Record set below:

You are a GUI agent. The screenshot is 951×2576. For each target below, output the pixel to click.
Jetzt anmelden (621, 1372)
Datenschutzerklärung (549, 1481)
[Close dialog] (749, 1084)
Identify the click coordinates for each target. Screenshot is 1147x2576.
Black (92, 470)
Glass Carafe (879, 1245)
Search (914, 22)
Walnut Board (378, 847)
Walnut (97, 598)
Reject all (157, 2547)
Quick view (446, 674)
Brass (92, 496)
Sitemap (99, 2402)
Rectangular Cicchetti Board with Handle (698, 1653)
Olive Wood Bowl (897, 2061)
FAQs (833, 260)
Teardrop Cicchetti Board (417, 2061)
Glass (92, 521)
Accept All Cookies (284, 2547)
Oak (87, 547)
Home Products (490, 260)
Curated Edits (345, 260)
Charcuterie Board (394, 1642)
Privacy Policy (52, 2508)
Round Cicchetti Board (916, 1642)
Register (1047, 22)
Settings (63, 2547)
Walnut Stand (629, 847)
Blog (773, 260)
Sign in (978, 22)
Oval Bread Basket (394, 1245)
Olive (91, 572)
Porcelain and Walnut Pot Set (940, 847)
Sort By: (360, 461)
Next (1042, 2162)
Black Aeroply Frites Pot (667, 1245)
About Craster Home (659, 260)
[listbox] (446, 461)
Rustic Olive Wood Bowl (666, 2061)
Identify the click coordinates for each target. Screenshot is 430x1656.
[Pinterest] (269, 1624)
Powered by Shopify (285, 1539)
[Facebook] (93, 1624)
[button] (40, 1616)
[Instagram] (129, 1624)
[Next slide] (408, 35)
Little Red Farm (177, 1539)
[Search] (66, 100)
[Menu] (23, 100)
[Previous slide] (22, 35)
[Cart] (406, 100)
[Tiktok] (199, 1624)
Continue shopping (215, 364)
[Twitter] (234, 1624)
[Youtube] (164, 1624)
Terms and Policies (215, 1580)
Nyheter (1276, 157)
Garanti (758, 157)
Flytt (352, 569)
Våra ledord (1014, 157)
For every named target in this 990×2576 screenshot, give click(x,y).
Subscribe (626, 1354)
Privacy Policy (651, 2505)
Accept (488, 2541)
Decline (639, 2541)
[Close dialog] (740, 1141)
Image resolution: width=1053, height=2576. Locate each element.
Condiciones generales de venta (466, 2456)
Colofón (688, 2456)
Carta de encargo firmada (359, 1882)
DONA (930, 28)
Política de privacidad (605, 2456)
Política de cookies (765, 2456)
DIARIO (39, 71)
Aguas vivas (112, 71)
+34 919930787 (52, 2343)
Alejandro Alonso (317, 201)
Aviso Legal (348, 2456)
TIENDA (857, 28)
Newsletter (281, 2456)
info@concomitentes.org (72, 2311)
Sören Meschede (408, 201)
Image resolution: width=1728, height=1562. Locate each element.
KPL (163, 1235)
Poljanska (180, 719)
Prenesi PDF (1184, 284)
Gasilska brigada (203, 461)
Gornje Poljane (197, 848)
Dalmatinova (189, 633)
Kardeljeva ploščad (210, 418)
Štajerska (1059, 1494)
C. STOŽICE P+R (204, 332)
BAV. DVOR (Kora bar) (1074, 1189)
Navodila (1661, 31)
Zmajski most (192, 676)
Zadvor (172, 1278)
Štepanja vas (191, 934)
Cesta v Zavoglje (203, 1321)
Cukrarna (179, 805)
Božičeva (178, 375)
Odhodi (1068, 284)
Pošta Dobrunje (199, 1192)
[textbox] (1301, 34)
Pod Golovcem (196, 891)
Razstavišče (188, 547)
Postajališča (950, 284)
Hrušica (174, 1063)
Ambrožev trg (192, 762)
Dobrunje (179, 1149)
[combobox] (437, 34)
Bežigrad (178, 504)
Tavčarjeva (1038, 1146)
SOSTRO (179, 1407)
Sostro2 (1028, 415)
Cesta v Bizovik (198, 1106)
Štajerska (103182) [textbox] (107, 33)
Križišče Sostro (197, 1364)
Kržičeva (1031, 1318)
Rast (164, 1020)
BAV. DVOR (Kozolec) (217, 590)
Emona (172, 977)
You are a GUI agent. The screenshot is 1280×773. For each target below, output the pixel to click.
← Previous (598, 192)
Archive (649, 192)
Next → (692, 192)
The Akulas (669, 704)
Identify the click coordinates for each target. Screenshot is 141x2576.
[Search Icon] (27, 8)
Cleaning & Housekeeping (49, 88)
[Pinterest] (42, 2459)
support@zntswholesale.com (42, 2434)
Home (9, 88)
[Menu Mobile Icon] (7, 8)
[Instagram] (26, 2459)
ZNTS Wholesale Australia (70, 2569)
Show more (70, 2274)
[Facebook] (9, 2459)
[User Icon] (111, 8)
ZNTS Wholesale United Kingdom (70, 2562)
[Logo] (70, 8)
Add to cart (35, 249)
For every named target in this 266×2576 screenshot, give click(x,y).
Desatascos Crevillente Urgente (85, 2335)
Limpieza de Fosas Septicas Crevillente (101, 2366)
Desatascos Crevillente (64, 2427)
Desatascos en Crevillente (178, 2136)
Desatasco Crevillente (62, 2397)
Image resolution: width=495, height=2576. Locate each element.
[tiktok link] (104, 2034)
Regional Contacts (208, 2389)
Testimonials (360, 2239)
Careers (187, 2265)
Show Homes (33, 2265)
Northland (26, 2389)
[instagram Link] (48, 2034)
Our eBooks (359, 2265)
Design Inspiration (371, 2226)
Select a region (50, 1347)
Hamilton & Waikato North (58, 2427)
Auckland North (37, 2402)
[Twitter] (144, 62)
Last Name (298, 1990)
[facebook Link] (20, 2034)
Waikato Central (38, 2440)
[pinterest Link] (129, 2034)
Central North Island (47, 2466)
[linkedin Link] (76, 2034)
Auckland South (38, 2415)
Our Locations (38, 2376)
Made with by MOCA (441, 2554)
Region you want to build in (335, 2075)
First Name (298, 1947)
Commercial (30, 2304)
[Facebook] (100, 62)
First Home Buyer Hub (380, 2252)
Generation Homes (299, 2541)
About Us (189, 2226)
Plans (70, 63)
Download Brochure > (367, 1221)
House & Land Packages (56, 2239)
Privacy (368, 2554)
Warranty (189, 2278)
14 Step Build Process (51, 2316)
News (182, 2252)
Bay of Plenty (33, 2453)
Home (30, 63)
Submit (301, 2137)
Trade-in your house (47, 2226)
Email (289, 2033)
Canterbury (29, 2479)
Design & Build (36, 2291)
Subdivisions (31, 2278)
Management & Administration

End of Record set.

§ **Exercise objective**
Every single entry is to be retyped exactly.

§ **Answer space**
You are a GUI agent. The screenshot is 951×2576. For each target below, output the pixel to click.
Jetzt anmelden (621, 1372)
Datenschutzerklärung (549, 1481)
[Close dialog] (749, 1084)
Identify the click coordinates for each target. Screenshot is 1147x2576.
Black (92, 470)
Glass Carafe (879, 1245)
Search (914, 22)
Walnut Board (378, 847)
Walnut (97, 598)
Reject all (157, 2547)
Quick view (446, 674)
Brass (92, 496)
Sitemap (99, 2402)
Rectangular Cicchetti Board with Handle (698, 1653)
Olive Wood Bowl (897, 2061)
FAQs (833, 260)
Teardrop Cicchetti Board (417, 2061)
Glass (92, 521)
Accept All Cookies (284, 2547)
Oak (87, 547)
Home Products (490, 260)
Curated Edits (345, 260)
Charcuterie Board (394, 1642)
Privacy Policy (52, 2508)
Round Cicchetti Board (916, 1642)
Register (1047, 22)
Settings (63, 2547)
Walnut Stand (629, 847)
Blog (773, 260)
Sign in (978, 22)
Oval Bread Basket (394, 1245)
Olive (91, 572)
Porcelain and Walnut Pot Set (940, 847)
Sort By: (360, 461)
Next (1042, 2162)
Black Aeroply Frites Pot (667, 1245)
About Craster Home (659, 260)
[listbox] (446, 461)
Rustic Olive Wood Bowl (666, 2061)
Identify the click coordinates for each target. Screenshot is 430x1656.
[Pinterest] (269, 1624)
Powered by Shopify (285, 1539)
[Facebook] (93, 1624)
[button] (40, 1616)
[Instagram] (129, 1624)
[Next slide] (408, 35)
Little Red Farm (177, 1539)
[Search] (66, 100)
[Menu] (23, 100)
[Previous slide] (22, 35)
[Cart] (406, 100)
[Tiktok] (199, 1624)
Continue shopping (215, 364)
[Twitter] (234, 1624)
[Youtube] (164, 1624)
Terms and Policies (215, 1580)
Nyheter (1276, 157)
Garanti (758, 157)
Flytt (352, 569)
Våra ledord (1014, 157)
For every named target in this 990×2576 screenshot, give click(x,y).
Subscribe (626, 1354)
Privacy Policy (651, 2505)
Accept (488, 2541)
Decline (639, 2541)
[Close dialog] (740, 1141)
Image resolution: width=1053, height=2576. Locate each element.
Condiciones generales de venta (466, 2456)
Colofón (688, 2456)
Carta de encargo firmada (359, 1882)
DONA (930, 28)
Política de privacidad (605, 2456)
Política de cookies (765, 2456)
DIARIO (39, 71)
Aguas vivas (112, 71)
+34 919930787 (52, 2343)
Alejandro Alonso (317, 201)
Aviso Legal (348, 2456)
TIENDA (857, 28)
Newsletter (281, 2456)
info@concomitentes.org (72, 2311)
Sören Meschede (408, 201)
Image resolution: width=1728, height=1562. Locate each element.
KPL (163, 1235)
Poljanska (180, 719)
Prenesi PDF (1184, 284)
Gasilska brigada (203, 461)
Gornje Poljane (197, 848)
Dalmatinova (189, 633)
Kardeljeva ploščad (210, 418)
Štajerska (1059, 1494)
C. STOŽICE P+R (204, 332)
BAV. DVOR (Kora bar) (1074, 1189)
Navodila (1661, 31)
Zmajski most (192, 676)
Zadvor (172, 1278)
Štepanja vas (191, 934)
Cesta v Zavoglje (203, 1321)
Cukrarna (179, 805)
Božičeva (178, 375)
Odhodi (1068, 284)
Pošta Dobrunje (199, 1192)
[textbox] (1301, 34)
Pod Golovcem (196, 891)
Razstavišče (188, 547)
Postajališča (950, 284)
Hrušica (174, 1063)
Ambrožev trg (192, 762)
Dobrunje (179, 1149)
[combobox] (437, 34)
Bežigrad (178, 504)
Tavčarjeva (1038, 1146)
SOSTRO (179, 1407)
Sostro2 (1028, 415)
Cesta v Bizovik (198, 1106)
Štajerska (103182) [textbox] (107, 33)
Križišče Sostro (197, 1364)
Kržičeva (1031, 1318)
Rast (164, 1020)
BAV. DVOR (Kozolec) (217, 590)
Emona (172, 977)
You are a GUI agent. The screenshot is 1280×773. For each target below, output the pixel to click.
← Previous (598, 192)
Archive (649, 192)
Next → (692, 192)
The Akulas (669, 704)
Identify the click coordinates for each target. Screenshot is 141x2576.
[Search Icon] (27, 8)
Cleaning & Housekeeping (49, 88)
[Pinterest] (42, 2459)
support@zntswholesale.com (42, 2434)
Home (9, 88)
[Menu Mobile Icon] (7, 8)
[Instagram] (26, 2459)
ZNTS Wholesale Australia (70, 2569)
Show more (70, 2274)
[Facebook] (9, 2459)
[User Icon] (111, 8)
ZNTS Wholesale United Kingdom (70, 2562)
[Logo] (70, 8)
Add to cart (35, 249)
For every named target in this 266×2576 screenshot, give click(x,y).
Desatascos Crevillente Urgente (85, 2335)
Limpieza de Fosas Septicas Crevillente (101, 2366)
Desatascos Crevillente (64, 2427)
Desatascos en Crevillente (178, 2136)
Desatasco Crevillente (62, 2397)
Image resolution: width=495, height=2576. Locate each element.
[tiktok link] (104, 2034)
Regional Contacts (208, 2389)
Testimonials (360, 2239)
Careers (187, 2265)
Show Homes (33, 2265)
Northland (26, 2389)
[instagram Link] (48, 2034)
Our eBooks (359, 2265)
Design Inspiration (371, 2226)
Select a region (50, 1347)
Hamilton & Waikato North (58, 2427)
Auckland North (37, 2402)
[Twitter] (144, 62)
Last Name (298, 1990)
[facebook Link] (20, 2034)
Waikato Central (38, 2440)
[pinterest Link] (129, 2034)
Central North Island (47, 2466)
[linkedin Link] (76, 2034)
Auckland South (38, 2415)
Our Locations (38, 2376)
Made with by MOCA (441, 2554)
Region you want to build in (335, 2075)
First Name (298, 1947)
Commercial (30, 2304)
[Facebook] (100, 62)
First Home Buyer Hub (380, 2252)
Generation Homes (299, 2541)
About Us (189, 2226)
Plans (70, 63)
Download Brochure > (367, 1221)
House & Land Packages (56, 2239)
Privacy (368, 2554)
Warranty (189, 2278)
14 Step Build Process (51, 2316)
News (182, 2252)
Bay of Plenty (33, 2453)
Home (30, 63)
Submit (301, 2137)
Trade-in your house (47, 2226)
Email (289, 2033)
Canterbury (29, 2479)
Design & Build (36, 2291)
Subdivisions (31, 2278)
Management & Administration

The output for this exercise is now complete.